[Pointing listing for screenshots and pages]
----------

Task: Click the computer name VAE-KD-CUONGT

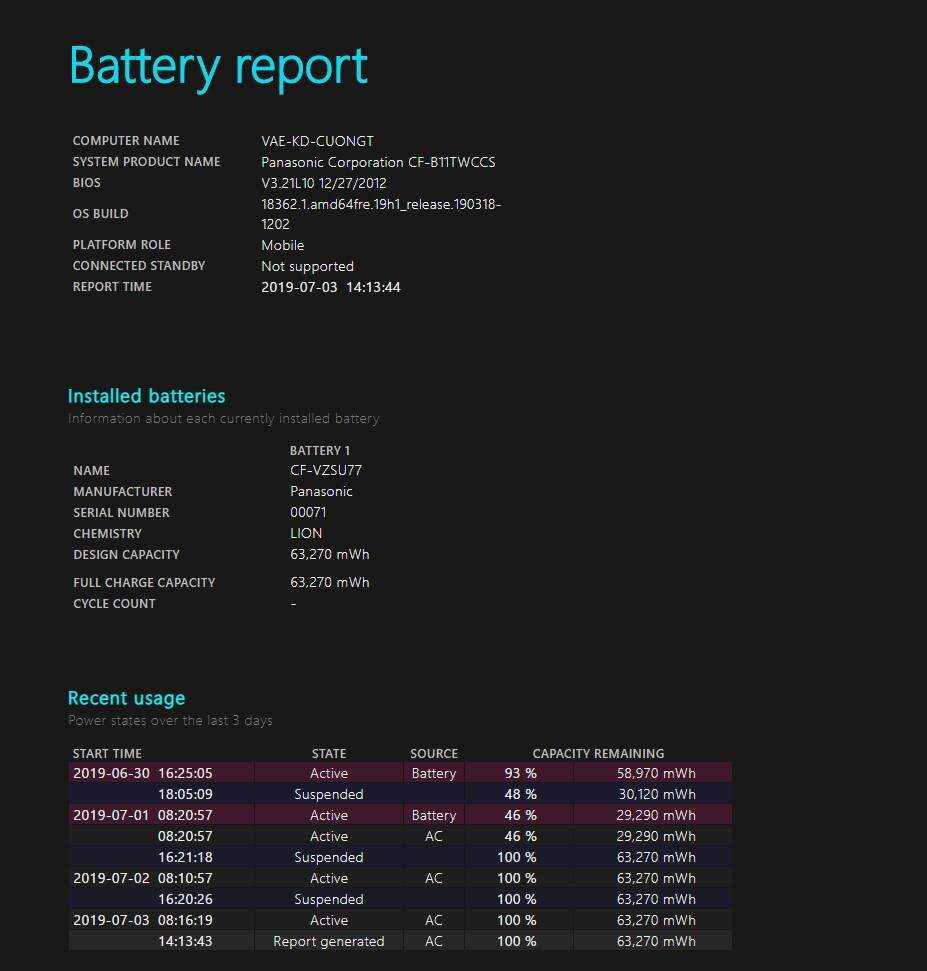Action: point(317,141)
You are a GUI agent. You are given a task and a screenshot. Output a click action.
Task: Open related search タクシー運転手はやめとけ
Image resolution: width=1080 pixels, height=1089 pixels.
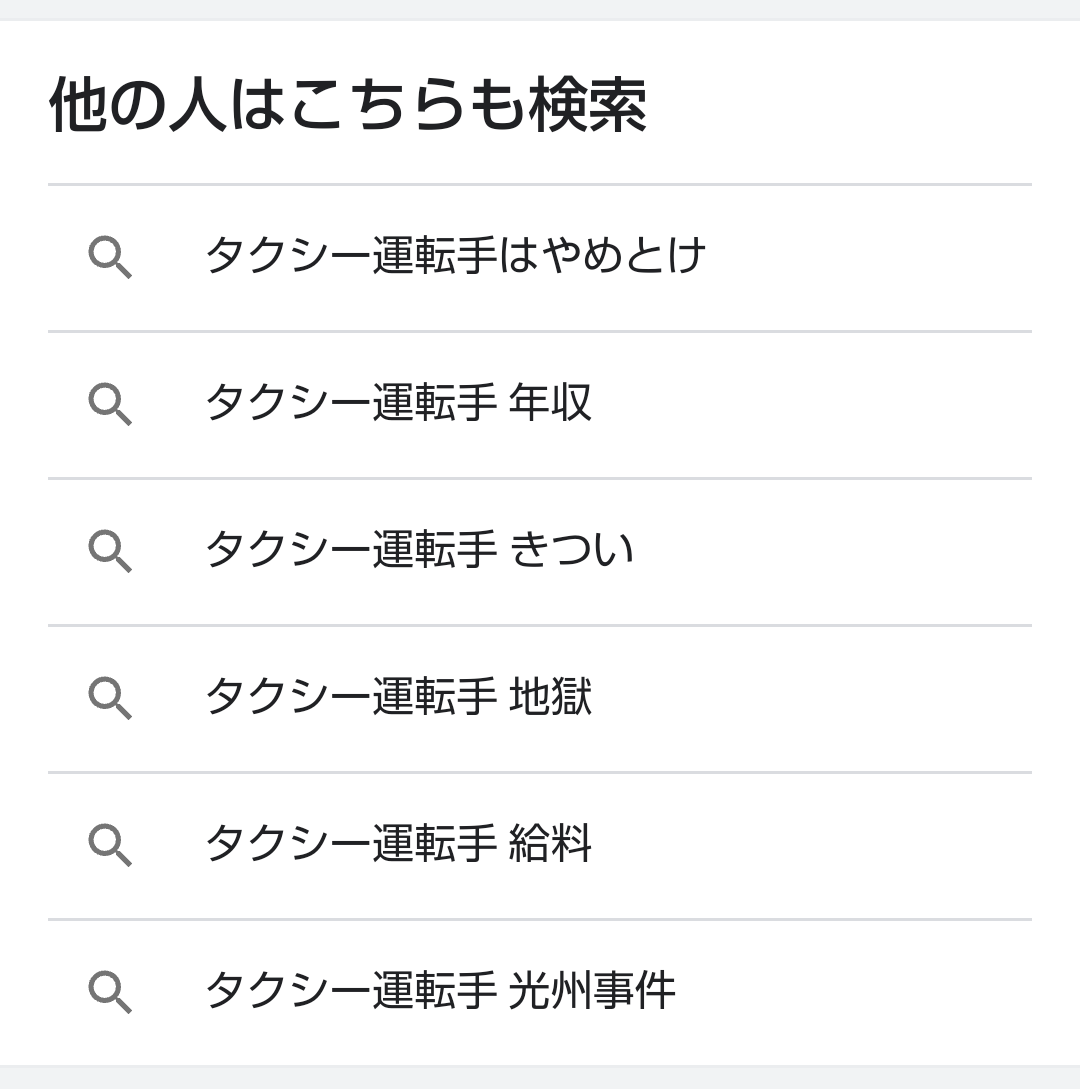tap(540, 258)
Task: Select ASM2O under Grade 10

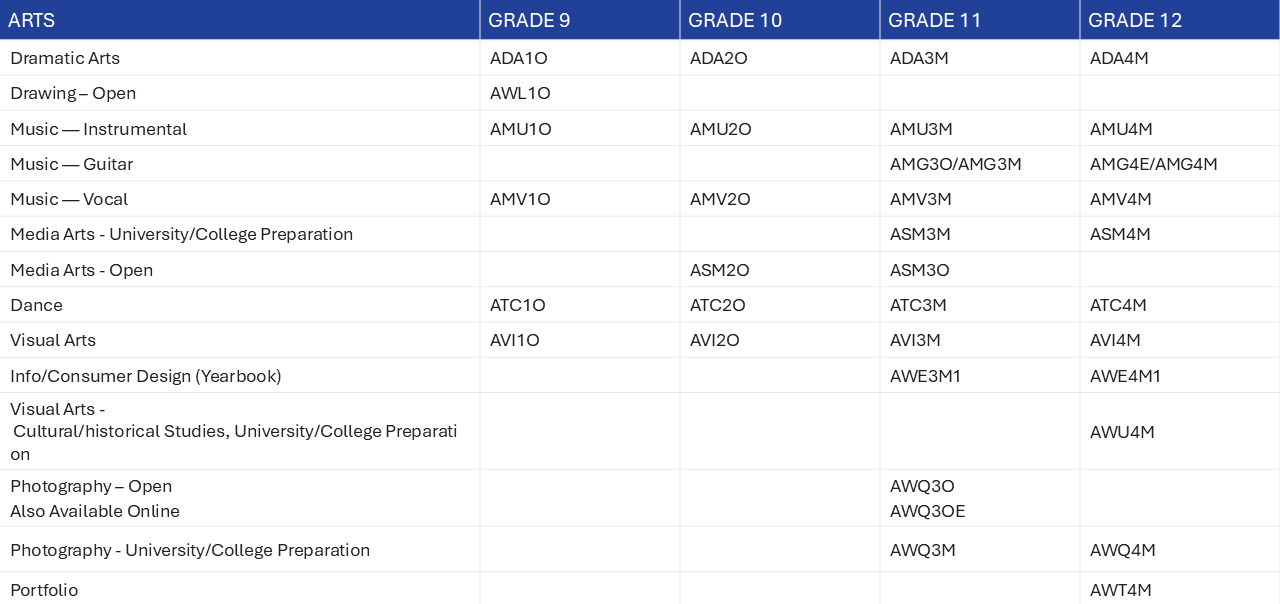Action: tap(720, 270)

----------

Your objective:
Please rewrite the listing above with "Grade 10" replaced by "Grade 11" and everything else unchanged. Leave the pictures out of your answer.

Task response:
Task: Click the computer name VAE-KD-CUONGT

Action: point(317,141)
You are a GUI agent. You are given a task and a screenshot. Output a click action.
Task: Open related search タクシー運転手はやめとけ
Image resolution: width=1080 pixels, height=1089 pixels.
tap(540, 258)
Task: Select ASM2O under Grade 11

Action: tap(720, 270)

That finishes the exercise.